El pragmatismo, tan invocado por algunos en estos días, desconoce que una de sus fuentes principales de inspiración se encuentra, precisamente, en Hegel, malgré lui. Pragmático, por demás, es un término usado con muy precisa connotación por Kant en la Crítica de la razón pura, quien contrapone el valor práctico (praktischde la ley moral al carácter pragmático (pragmatisch) de los imperativos de la prudencia: la primera se funda en la validez a priori, la segunda sobre principios empíricos, porque “solo por medio de la experiencia se puede saber cuáles inclinaciones a satisfacer existan y cuáles sean las causas que puedan producir su satisfacción”. Y fue en referencia a esta distinción establecida por Kant que Pierce –fundador de la franquicia– introdujo el término, dado que la distinción empírica del agente humano es distinta a la metafísica de las costumbres, la cual, como se sabe, concibe las acciones bajo un perfil moral puro. Pero precisamente por eso, carece de sentido y significado racional hablar del “sano pragmatismo”, como si se tratara de una salida de momento, circunstancial, como la mano del mago en el sombrero, en un acto de astucia sorpresiva, y no como un resultado, como un a posteriori que impone reglas de acción, hábitos, comportamientos y creencias.


Hay, pues, mucho más de religión en la doctrina pragmática de lo que se pueda llegar a pensar a primera vista. No por azar, en James comportan los caracteres de una metafísica moral de la verdad que reivindica el valor práctico de la fe religiosa y la “voluntad de creer”. Como dice el adagio popular, “tanto nadar para morir en la orilla”. Y es que tanto desprecio por el pensamiento, por la creación teórica, por la actio mentis, solo podía terminar bajo la tutela de los preceptos de la fe positiva: “El que no cabe en el cielo de los cielos se encierra en el claustro de María”, sentencia un conocido pasaje de las Escrituras citado por Hegel. Se trata, en realidad, de un paso atrás respecto de Kant y unos cuantos pasos atrás respecto de la filosofía hegeliana. Poner el valor de la fe y de los sentimientos por encima de la racionalidad científica no es, precisamente, una opción muy distinta a la de quienes promovieron la figura de un tirano decimonónico como el más genuino “sentimiento” del siglo XXI, haciendo del pragmatismo su más firme sustento ideológico.

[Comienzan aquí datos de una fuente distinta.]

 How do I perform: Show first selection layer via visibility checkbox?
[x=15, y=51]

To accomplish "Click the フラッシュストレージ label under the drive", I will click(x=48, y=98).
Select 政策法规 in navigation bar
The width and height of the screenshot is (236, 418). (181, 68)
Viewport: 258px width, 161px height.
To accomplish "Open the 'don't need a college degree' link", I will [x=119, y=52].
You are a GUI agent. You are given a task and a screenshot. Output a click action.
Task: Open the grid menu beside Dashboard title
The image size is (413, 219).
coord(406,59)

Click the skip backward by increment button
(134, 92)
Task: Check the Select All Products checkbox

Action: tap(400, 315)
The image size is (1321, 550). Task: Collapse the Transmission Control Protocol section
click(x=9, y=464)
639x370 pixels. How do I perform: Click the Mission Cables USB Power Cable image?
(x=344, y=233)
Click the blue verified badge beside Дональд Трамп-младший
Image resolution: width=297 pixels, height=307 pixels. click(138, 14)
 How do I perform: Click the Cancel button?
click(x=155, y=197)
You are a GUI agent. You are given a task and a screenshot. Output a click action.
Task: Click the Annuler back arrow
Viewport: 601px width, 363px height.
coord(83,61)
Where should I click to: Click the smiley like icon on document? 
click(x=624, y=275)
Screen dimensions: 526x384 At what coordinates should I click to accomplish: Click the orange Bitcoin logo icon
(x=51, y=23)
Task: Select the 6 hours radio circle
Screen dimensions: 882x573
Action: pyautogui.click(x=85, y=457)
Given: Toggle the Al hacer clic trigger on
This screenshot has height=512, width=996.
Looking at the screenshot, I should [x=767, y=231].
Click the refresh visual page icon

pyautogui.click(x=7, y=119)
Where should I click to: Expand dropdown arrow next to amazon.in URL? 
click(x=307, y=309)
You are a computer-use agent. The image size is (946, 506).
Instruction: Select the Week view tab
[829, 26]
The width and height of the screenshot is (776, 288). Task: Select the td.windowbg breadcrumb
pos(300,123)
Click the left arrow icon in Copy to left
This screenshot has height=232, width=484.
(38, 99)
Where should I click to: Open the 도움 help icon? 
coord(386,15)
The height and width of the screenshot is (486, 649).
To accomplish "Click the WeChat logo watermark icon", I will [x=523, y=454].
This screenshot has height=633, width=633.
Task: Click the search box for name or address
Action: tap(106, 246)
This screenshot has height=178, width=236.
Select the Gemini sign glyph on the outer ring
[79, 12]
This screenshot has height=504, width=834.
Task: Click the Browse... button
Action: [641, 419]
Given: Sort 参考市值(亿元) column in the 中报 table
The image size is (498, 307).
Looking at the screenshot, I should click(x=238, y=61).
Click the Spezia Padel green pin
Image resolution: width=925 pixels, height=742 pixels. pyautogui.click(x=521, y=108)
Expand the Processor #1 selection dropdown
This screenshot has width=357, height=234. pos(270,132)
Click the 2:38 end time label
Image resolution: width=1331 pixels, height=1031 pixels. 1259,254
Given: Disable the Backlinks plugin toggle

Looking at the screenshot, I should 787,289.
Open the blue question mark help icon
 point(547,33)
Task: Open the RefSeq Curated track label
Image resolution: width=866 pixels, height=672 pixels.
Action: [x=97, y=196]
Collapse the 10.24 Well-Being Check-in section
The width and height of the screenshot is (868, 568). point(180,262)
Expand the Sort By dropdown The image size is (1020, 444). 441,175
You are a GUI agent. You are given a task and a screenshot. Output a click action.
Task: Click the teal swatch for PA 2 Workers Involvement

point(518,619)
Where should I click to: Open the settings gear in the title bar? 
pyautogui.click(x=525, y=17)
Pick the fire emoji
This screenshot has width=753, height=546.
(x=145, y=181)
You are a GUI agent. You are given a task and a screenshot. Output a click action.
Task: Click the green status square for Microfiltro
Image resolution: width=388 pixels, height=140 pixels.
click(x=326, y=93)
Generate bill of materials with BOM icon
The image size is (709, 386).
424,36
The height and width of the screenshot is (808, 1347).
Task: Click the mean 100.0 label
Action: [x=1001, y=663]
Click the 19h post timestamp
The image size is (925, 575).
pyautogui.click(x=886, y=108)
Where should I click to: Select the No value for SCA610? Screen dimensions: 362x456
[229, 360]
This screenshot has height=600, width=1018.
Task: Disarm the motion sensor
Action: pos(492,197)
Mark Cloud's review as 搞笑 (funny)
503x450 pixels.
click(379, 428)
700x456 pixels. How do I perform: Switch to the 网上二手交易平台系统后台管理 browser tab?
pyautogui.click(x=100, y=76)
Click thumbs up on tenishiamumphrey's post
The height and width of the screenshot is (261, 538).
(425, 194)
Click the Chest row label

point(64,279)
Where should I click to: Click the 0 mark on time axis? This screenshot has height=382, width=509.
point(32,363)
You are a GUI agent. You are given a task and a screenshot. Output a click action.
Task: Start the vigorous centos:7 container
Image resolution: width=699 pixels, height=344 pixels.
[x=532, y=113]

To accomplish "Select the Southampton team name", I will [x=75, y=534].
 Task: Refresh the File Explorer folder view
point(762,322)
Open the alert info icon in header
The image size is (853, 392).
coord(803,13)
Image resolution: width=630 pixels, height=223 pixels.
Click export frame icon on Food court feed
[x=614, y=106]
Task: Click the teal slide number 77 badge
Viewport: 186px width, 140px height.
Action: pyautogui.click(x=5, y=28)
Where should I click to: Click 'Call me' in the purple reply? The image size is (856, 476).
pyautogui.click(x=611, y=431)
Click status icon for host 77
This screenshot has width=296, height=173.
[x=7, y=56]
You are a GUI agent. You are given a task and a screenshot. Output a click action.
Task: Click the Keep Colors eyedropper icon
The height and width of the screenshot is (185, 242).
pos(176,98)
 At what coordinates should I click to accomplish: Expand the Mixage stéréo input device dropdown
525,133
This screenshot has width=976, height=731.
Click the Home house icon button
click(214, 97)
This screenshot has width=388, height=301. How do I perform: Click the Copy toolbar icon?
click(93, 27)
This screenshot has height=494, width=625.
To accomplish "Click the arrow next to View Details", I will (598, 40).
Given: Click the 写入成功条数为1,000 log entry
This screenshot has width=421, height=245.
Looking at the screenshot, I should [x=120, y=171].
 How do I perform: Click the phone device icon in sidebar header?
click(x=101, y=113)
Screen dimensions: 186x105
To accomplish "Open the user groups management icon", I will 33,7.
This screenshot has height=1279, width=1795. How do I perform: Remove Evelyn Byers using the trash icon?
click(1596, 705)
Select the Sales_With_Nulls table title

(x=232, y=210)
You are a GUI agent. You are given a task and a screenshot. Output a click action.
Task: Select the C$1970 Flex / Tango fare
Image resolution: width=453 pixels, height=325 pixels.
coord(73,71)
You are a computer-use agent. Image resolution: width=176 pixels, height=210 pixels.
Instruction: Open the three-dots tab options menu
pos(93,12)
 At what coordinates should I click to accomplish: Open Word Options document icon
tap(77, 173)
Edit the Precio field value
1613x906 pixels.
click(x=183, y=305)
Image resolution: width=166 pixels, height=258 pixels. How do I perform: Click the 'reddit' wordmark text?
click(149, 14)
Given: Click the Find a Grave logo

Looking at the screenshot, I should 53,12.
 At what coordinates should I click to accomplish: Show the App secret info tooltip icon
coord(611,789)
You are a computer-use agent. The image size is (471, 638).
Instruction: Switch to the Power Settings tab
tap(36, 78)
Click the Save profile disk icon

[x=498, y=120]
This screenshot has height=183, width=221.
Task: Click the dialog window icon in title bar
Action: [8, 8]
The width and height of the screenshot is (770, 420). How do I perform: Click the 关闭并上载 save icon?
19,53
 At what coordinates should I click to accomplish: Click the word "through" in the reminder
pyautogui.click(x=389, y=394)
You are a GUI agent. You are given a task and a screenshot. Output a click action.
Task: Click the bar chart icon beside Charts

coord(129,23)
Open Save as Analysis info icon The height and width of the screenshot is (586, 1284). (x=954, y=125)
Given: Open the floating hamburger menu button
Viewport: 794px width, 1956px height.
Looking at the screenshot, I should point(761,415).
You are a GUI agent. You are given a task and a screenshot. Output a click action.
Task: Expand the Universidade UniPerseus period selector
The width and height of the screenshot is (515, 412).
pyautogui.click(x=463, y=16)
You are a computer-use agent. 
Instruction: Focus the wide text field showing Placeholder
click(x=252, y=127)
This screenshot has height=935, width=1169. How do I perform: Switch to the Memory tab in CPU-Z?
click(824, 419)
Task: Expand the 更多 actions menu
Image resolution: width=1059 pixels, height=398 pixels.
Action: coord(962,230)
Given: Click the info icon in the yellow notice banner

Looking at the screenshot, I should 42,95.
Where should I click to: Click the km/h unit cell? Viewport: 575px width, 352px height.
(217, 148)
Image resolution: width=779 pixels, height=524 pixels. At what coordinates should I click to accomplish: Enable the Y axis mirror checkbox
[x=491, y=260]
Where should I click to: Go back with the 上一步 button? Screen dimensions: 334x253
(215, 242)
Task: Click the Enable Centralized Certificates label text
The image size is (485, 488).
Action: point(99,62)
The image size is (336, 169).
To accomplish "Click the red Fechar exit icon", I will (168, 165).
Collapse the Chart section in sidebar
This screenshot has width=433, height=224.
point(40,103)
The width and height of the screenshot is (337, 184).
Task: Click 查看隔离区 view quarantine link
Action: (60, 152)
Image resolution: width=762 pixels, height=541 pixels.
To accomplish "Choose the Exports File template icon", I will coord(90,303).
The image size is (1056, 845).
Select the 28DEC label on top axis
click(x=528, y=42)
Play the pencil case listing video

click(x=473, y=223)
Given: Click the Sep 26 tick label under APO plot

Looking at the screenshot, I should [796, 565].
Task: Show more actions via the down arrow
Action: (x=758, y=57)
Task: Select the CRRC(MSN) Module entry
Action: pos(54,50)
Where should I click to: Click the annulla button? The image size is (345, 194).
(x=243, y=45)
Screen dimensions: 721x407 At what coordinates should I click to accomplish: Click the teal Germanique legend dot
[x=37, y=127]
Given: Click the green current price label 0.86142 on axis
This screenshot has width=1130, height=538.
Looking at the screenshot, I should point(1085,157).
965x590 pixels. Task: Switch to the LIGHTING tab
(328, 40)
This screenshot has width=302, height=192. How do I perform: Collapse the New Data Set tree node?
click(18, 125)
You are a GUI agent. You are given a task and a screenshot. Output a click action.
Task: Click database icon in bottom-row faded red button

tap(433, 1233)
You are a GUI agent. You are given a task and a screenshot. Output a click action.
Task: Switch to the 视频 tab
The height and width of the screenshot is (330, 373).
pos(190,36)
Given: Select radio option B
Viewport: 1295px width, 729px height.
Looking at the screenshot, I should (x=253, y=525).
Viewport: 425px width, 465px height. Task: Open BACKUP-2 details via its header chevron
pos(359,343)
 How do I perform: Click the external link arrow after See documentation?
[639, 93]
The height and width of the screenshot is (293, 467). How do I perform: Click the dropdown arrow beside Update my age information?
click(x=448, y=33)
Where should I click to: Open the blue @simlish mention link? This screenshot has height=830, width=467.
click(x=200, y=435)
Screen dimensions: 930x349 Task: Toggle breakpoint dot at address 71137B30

De las species conviene decir que resulta imposible dar una definición rigurosa, particularmente en lo que se refiere a las plantas. Cosa de vegetales, diría Aristóteles. Las dificultades encontradas, tras los intentos fallidos por concentrarlas en un determinado género, han traído como consecuencia el descrédito de las presuposiciones tipificantes del entendimiento abstracto, en su desesperado intento por fijar aquello que inevitablemente se constituye en y para sí mismo como una separación radical. Species, más que oposición, hay en Venezuela. Que se considere a la antipolítica como el chivo expiatorio de los fracasos de la política ni corrige la política ni comprende las razones de fondo del surgimiento de la antipolítica. No hay soluciones pragmáticas sin ideas claras y distintas. O sea, no hay soluciones pragmáticas. Nada más patético que el sensus comunis revestido de arrogancia diletante. El pragma no sustituye la praxis, que es el reconocimiento recíproco, determinante y necesario, de sujeto y objeto. Prueba de ello es que quienes invocan groseramente ritos y sentencias por el pragmatismo y se autoconciben como graves y profundos conocedores del quehacer político, hasta la fecha, y que se sepa, no han logrado materializar ni sus predicciones ni sus profecías.